YOUR INSTRUCTIONS: Consider the records below. How many of their lines include the word "will"? State the number and nothing else.

= Beginning of Section =

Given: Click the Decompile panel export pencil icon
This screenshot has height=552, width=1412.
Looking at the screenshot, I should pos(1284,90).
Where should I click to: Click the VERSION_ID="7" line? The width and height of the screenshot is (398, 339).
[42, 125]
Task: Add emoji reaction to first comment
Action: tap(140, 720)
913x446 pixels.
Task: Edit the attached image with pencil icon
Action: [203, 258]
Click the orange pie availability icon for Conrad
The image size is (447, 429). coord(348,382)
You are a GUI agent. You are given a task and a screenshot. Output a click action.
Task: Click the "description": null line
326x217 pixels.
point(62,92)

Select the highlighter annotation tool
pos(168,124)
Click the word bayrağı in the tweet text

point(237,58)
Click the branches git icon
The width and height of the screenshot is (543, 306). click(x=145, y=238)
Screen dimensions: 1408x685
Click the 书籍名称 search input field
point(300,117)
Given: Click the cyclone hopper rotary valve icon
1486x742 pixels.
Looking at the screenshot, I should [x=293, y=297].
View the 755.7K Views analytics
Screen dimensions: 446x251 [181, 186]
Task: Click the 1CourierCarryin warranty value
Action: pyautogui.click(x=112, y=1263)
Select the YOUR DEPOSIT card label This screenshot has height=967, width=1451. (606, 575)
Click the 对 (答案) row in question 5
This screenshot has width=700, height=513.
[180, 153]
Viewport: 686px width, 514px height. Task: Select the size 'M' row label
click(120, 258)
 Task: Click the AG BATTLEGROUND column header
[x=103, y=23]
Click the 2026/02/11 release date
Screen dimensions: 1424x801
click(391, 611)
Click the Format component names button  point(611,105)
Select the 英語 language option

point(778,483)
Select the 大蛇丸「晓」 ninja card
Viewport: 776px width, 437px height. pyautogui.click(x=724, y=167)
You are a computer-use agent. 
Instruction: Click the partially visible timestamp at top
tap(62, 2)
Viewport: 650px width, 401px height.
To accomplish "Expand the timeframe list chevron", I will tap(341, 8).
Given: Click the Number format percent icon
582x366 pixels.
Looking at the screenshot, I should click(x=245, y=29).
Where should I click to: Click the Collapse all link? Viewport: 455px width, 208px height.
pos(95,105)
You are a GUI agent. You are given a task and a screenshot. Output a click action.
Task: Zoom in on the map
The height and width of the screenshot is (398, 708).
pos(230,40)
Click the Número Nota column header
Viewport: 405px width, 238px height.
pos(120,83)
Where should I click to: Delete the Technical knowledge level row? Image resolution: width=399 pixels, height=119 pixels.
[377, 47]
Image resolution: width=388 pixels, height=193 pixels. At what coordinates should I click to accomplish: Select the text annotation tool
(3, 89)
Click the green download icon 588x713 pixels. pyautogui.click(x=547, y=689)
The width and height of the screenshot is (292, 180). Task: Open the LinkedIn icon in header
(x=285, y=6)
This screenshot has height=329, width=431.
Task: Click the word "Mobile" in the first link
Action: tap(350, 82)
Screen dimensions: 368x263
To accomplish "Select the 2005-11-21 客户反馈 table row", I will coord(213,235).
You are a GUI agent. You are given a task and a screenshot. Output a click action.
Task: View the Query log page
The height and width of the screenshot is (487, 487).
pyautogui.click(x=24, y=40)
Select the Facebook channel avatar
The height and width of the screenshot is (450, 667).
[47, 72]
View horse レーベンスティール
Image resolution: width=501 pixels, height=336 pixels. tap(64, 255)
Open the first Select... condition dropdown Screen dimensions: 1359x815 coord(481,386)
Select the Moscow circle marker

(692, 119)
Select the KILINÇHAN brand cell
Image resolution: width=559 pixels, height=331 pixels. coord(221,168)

= End of Section =

RESULT: 2